> **Your task**: In the entries that follow, find the word "Cookies" and report each line it is on.

━━ Supplied data

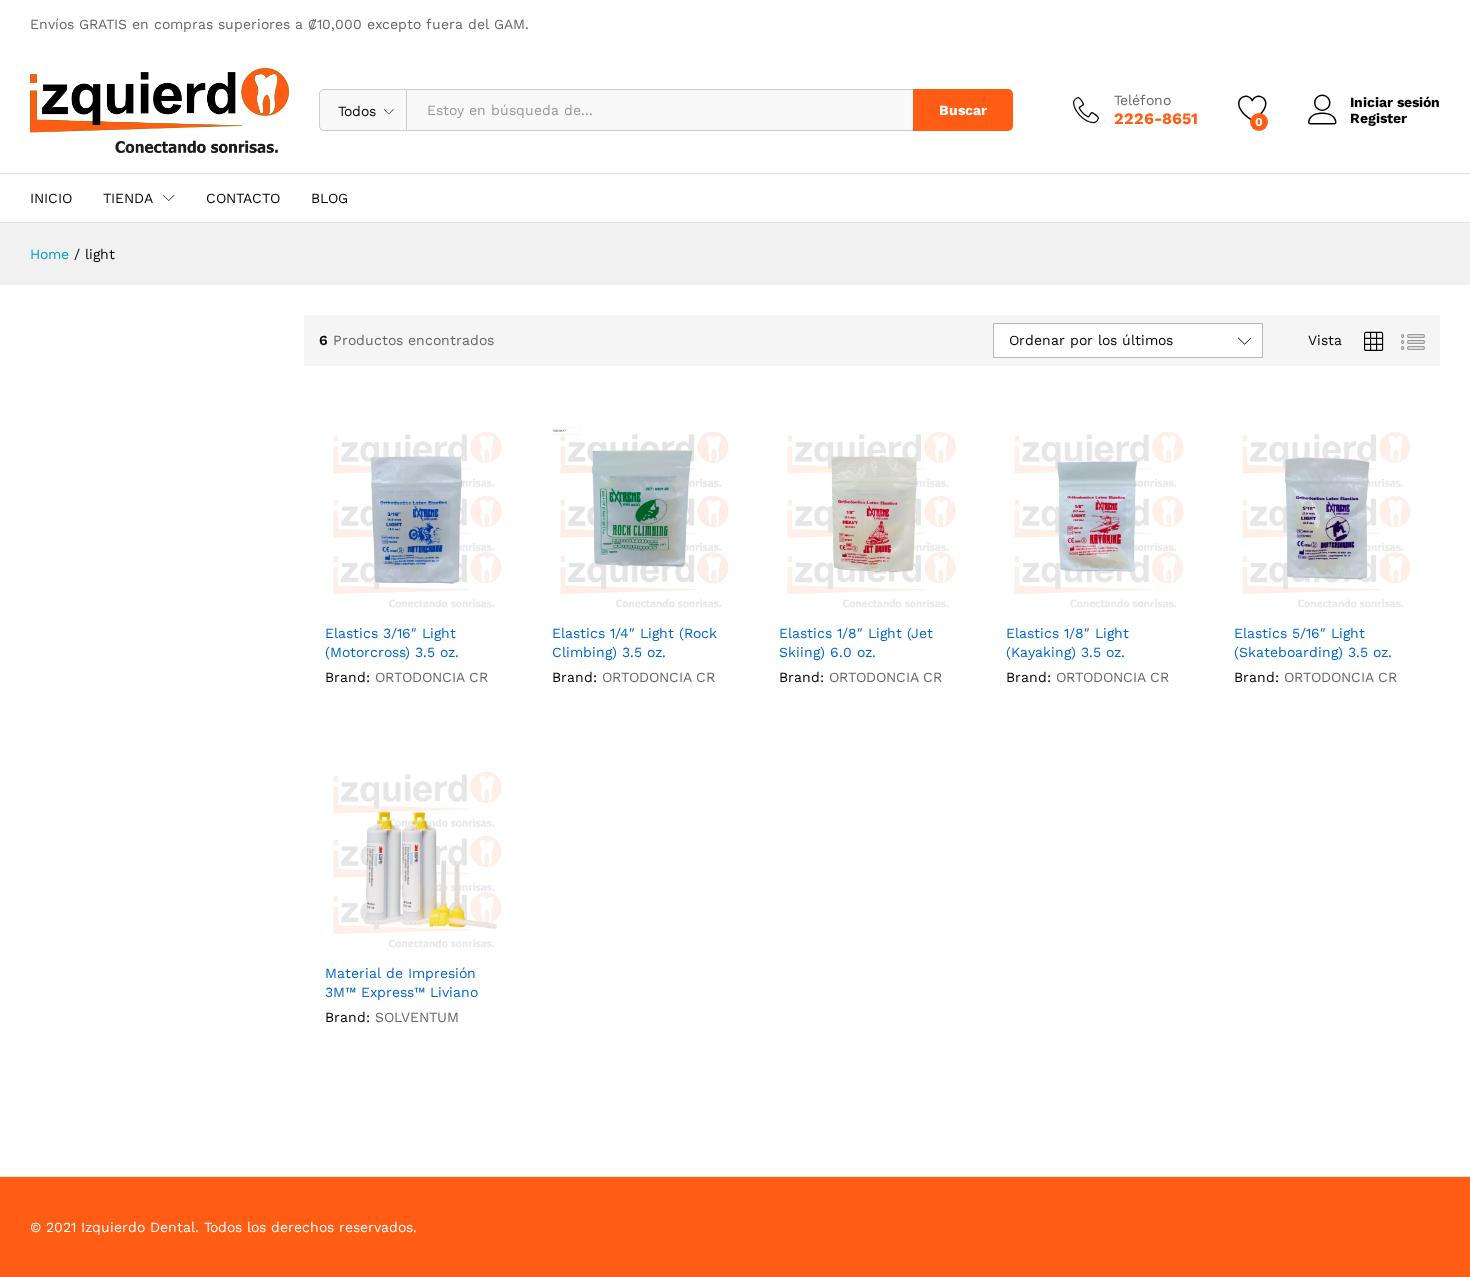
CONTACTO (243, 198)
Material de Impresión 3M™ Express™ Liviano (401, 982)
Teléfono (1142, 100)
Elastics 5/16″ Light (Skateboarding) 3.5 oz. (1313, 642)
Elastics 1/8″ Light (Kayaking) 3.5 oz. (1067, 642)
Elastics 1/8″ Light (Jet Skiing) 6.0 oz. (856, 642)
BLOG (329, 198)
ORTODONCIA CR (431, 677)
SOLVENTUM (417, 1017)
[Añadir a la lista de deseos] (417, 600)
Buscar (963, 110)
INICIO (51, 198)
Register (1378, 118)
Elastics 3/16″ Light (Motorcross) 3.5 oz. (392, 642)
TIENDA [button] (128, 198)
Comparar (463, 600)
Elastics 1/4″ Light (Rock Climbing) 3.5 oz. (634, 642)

━━━━
━━ Supplied data

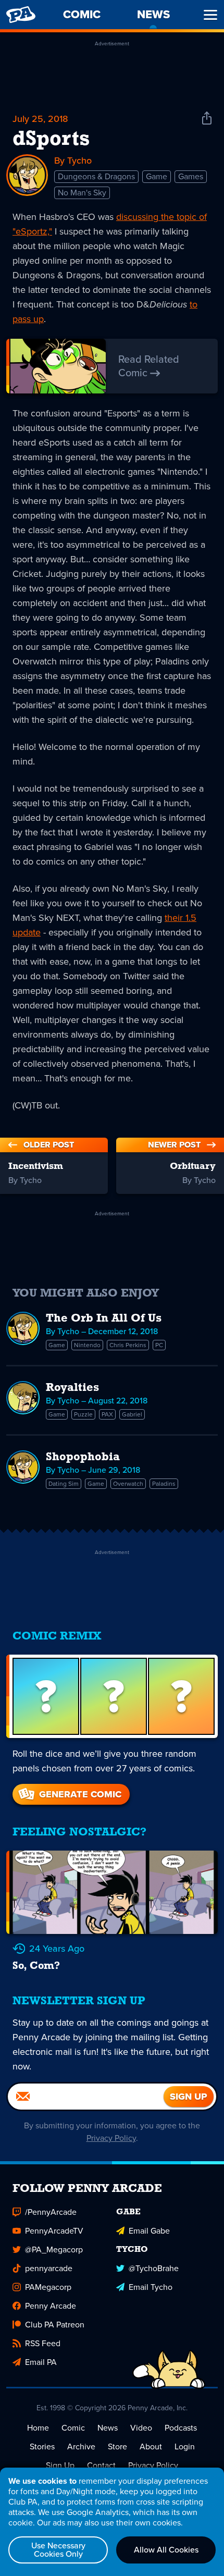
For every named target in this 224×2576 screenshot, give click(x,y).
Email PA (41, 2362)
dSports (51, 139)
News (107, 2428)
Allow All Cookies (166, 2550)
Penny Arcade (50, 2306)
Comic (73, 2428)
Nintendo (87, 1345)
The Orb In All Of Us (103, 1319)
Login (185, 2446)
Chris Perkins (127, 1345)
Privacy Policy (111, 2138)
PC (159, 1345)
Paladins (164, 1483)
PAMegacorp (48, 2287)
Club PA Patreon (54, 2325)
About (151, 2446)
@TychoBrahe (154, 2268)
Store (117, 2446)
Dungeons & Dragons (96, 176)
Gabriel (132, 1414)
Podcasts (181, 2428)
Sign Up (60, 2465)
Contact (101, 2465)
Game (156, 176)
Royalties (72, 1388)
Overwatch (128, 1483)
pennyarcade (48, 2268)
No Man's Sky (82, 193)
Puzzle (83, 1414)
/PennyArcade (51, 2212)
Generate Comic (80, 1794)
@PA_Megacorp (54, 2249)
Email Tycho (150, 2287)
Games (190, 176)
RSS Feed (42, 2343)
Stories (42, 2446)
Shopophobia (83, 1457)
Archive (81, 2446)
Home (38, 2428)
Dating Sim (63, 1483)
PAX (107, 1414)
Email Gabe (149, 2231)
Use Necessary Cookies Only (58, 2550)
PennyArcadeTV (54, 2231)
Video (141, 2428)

━━━━

> **Finished task**:
Allow All Cookies (166, 2550)
Use Necessary Cookies Only (58, 2550)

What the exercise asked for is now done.